196ワークショップ
「私たちは、日々新たな問題に直面しています。過去の経験が通用しない問題は、新しい能力や考え方を身につけることで解決を図ろうとします。学習を繰り返すことで、問題に対処し成長していこうとするのです。組織や会社でも同じことが言えます。一人ひとりが持つ知恵や能力には限りがあります。たくさんの方の力を合わせることで大きな問題に対処していきます。組織も絶え間ない学習を通じて、新たな解決策を創造し、未知の問題に立ち向かっていきます。」
「ワークショップとは『主体的に参加したメンバーが協働体験を通じて創造と学習を生み出す場』のこと。参加者同士の対話を重視した手法です。参加者が受け身になりがちな会議や研修では手に負えない複雑な問題が増えています。こうした中、幅広い分野で求められている技法です。」
これからはじめるワークショップ 堀公俊 著 日経文庫より
以前、IoTの商談で2日間、タイのセメント会社を訪問したことがありました。初日に現地工場を見学させてもらいました。工場の敷地全体が見渡せる鉄塔の展望エリアに案内されました。(横浜のマリンタワーほどの高さでした) 遥か遠くには石灰岩の山があり、大型重機で採掘しているように見えました。セメントの製造工程は、そこから始まります。
原料工程は、採掘した石灰岩を一定の大きさにミルで粉砕します。焼成工程は、石灰岩を高炉と回転型の炉を通して、クリンカという中間材料を製造します。炉を高温にするために、大量の石炭を使います。この温度を規定通りにコントロールすることが、品質の良いセメントを製造する決め手になります。次の粉砕工程で、最終的なセメントの粉に仕上げられます。すべての工程が全自動になっています。燃焼温度、回転炉の回転速度、圧力などのデータは、中央管理センターに集められ、昼夜オペレータによって監視されています。また中間材料のクランカは日に何回か、サンプルとして人手により採取され、センターにある分析装置で品質チェックします。

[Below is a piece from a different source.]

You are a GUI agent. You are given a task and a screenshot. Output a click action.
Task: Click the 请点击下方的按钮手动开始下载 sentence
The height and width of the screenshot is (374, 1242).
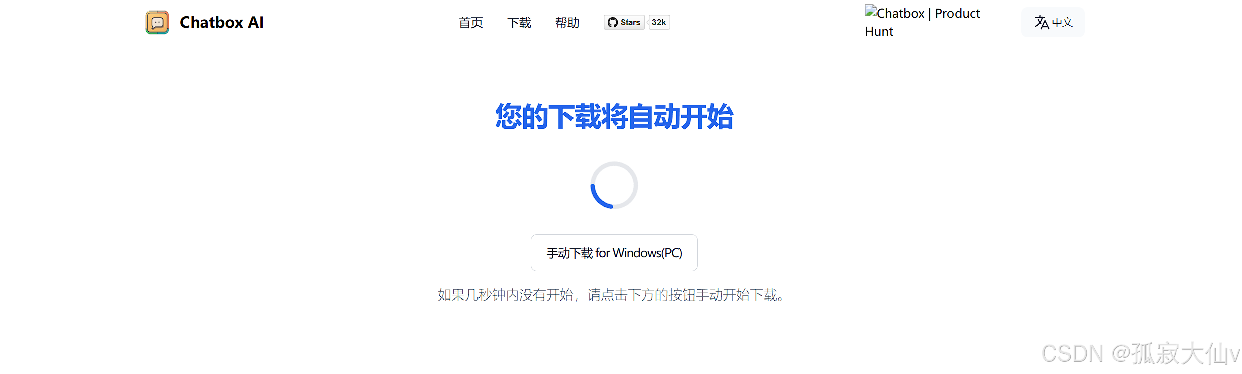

次の日、工場の講堂に30余名の若い技術者が集められ、その前で私たち日本人のエンジニアがIoTでなにができるか、自動化でなにができるかをテーマにプレゼンをしました。プレゼン終了後、3グループに分かれ、ワークショップが始まりました。ファシリテータは日本人のエンジニアです。

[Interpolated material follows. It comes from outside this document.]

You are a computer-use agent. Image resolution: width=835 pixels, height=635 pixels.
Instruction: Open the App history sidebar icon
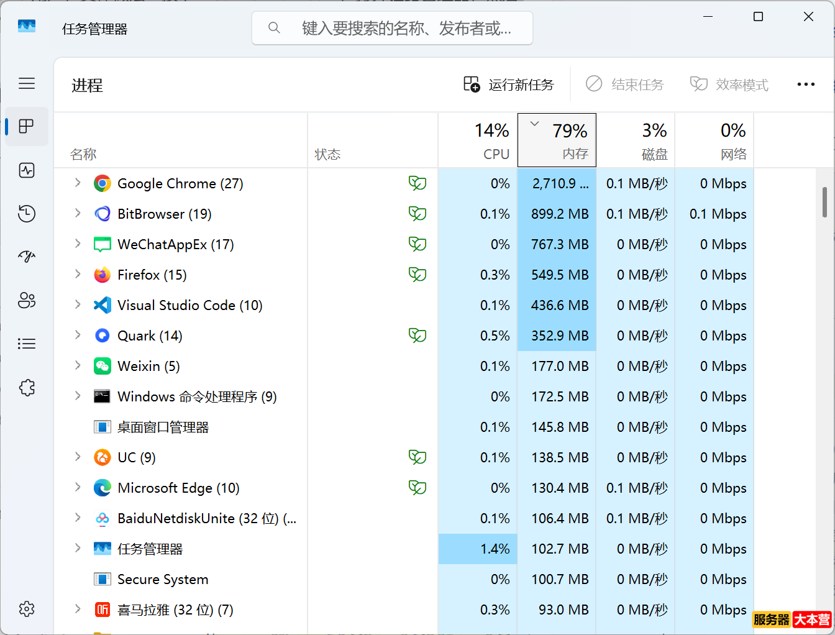point(27,214)
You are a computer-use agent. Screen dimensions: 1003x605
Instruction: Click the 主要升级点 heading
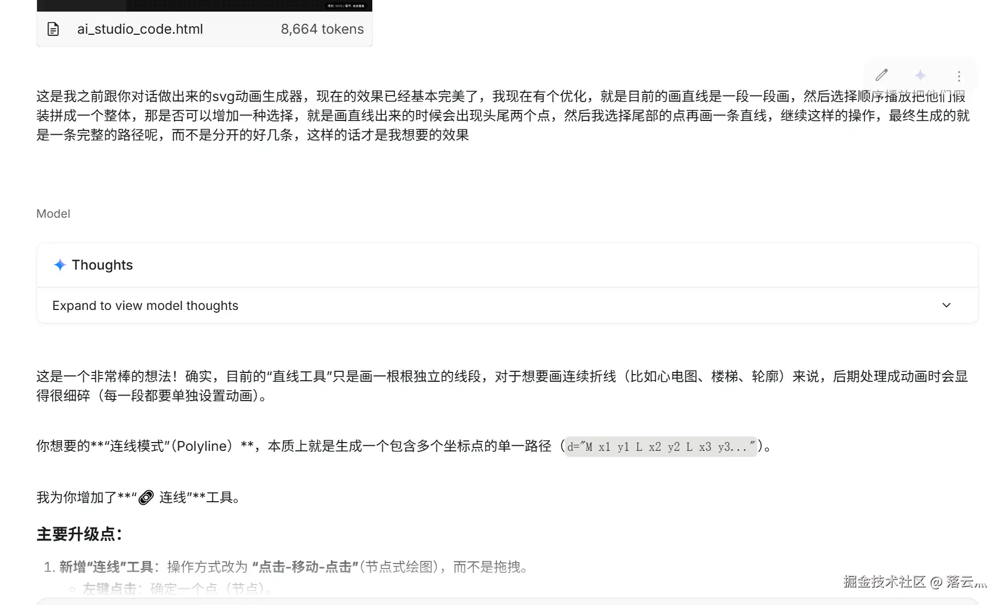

最初は現状抱えている、各部署、各人の課題について討議し、そこで一旦グループ発表をしました。ここで、課題の共有ができ、さらに新たな課題が追加されました。次にその課題の効果と先のプレゼンで説明があったIoT、自動化を使ってどのように解決できるかを討議して、同じく発表を通して、共有化を図りました。
次に、各グループの検討内容、課題、効果、対策について、どのように実際に進めるかを決めました。ファシリテータから重要度と緊急度の2軸からなる、4象限に分類するように指示され、全体で討議しました。最終的に、セメント製造にかかるコストのほとんどが、材料費とエネルギーであり、これをIoTで解決するといった内容が、最初の取り組みテーマになりました。そのほかにも、石炭採掘時に、ショベルカーの爪が折れて、石灰の中に混入し、後工程の設備が破損してしまうなど、設備の故障予兆ができないかなど、いずれも素晴らしいアイデアが出てきました。
ワークショップとは、会社の研修の中で、好き嫌いなくやらないといけない一種のお決まりツールでしかないと考えていましたが、今回の訪問で、問題解決に非常に有用なツールであると気づきました。タイの技術者たちは早速、実行プランの作成に入りました。